# cleaning drain lines with steam



## Nardit (Feb 6, 2011)

I have a friend who tells me he maintains his drain lines with steam. We are having a bit of a debate, as I have been told this is not a good idea. Safety aside(steam is low pressure ) does any one have an opinion or advice on why this may or may not be a good idea? Thank-you, Nardit


----------



## AllanJ (Nov 24, 2007)

Disadvantages of steam:

1. Safety; an imperfect seal could result in steam commingled with sewage blowing back out of a drain opening into someone's face.

2. Some caulking materials may have such a low softening temperature that the system joints come apart. For underground connections a leak to the soil could develop that would let raw sewage out a la cesspool or make it easier for tree roots to get inside.


----------



## broox (Nov 30, 2010)

HOW?? does he really just blow steam through his commode or sink? Sounds goofy to me and it is not a safety question, I do not think low pressure steam would get the stuff out of drain lines that I pull out with my auger.


----------



## AllanJ (Nov 24, 2007)

When you start blowing steam into the pipe, the steam will condense on the sides of the pipe while the pipe heats up. Eventually the pipe gets hot enough that the steam does not condense. But you don't know when that time comes and when you keep on blowing steam in, the pressure will get higher even if the steam was low pressure to start with.
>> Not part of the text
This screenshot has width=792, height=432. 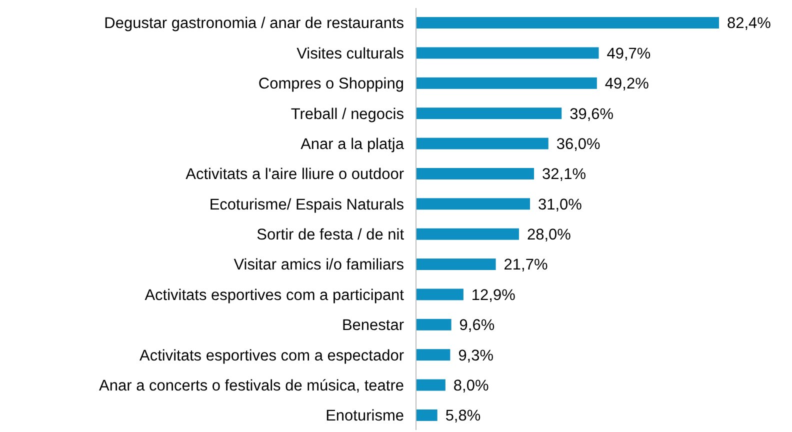 I want to click on data-label: 21,7%, so click(x=526, y=265).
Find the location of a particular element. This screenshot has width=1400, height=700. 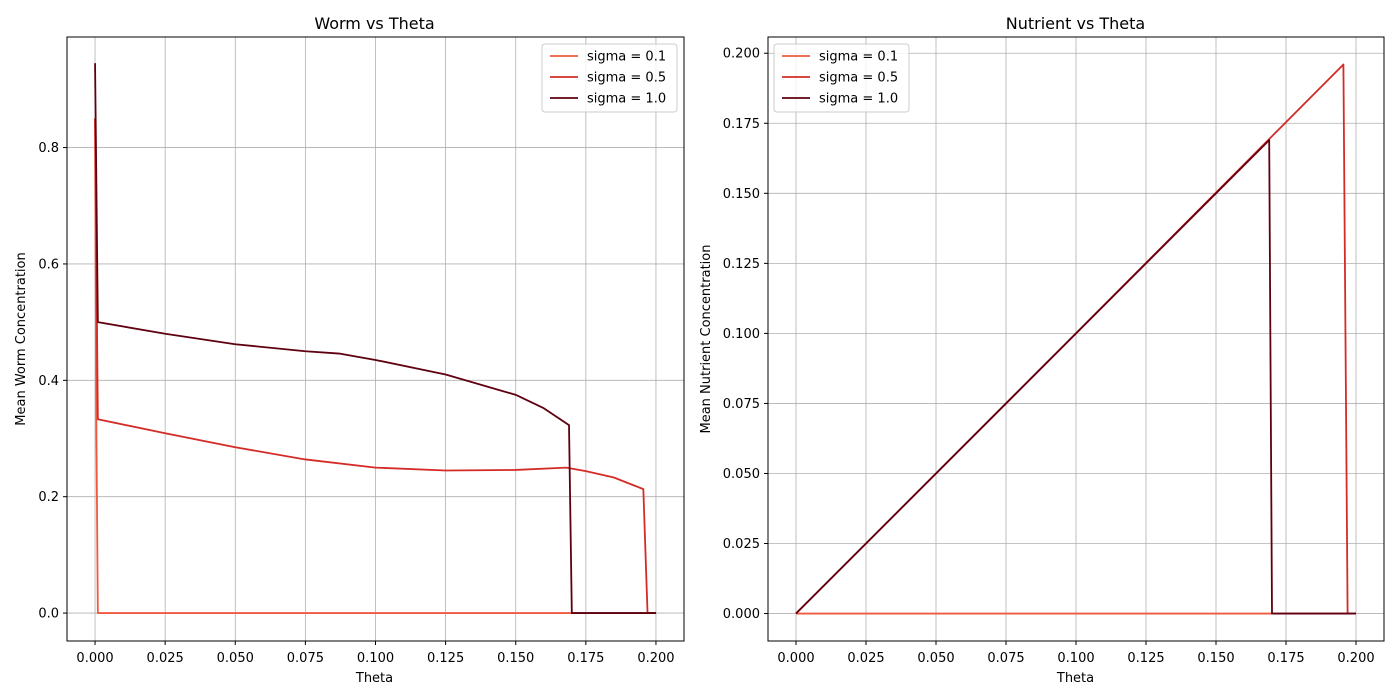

Some fat and grease will liquify when the pipe gets hot enough. You hope that it breaks up into little globules and gets commingled with water condensed from the steam and flows down to the sewer or septic tank without adhering to the pipes further on down.


----------



## the_man (Aug 14, 2010)

the company i work for has a homemade steamer that we use for thawing drain lines that freeze. it does unclog the drains to an extent, but i've always assumed that it was because of the hose being slid down the drain not the steam itself. but i have had success clearing stopped up drains with steam :laughing:


----------



## AllanJ (Nov 24, 2007)

Ah yes, sticking a steam hose down a frozen drain pipe all the way down to a blockage consisting of a chunk of ice, and then pumping in steam, will melt it.


----------



## joemc (Dec 12, 2011)

*Steam to clean a drain*

I was thinking of the Tree root problem that causes most of the problems. I think that a blast of live steam from a steam jenny will kill the roots and then they will rot away. I think it would be better then Rootx or some of those other things. What do you think? O by the way I just rented the drain cleaner and cut my roots out.


----------



## AllanJ (Nov 24, 2007)

But they won't rot away that fast. We're still talking about months, or if there are fat parts of the routs, years.


----------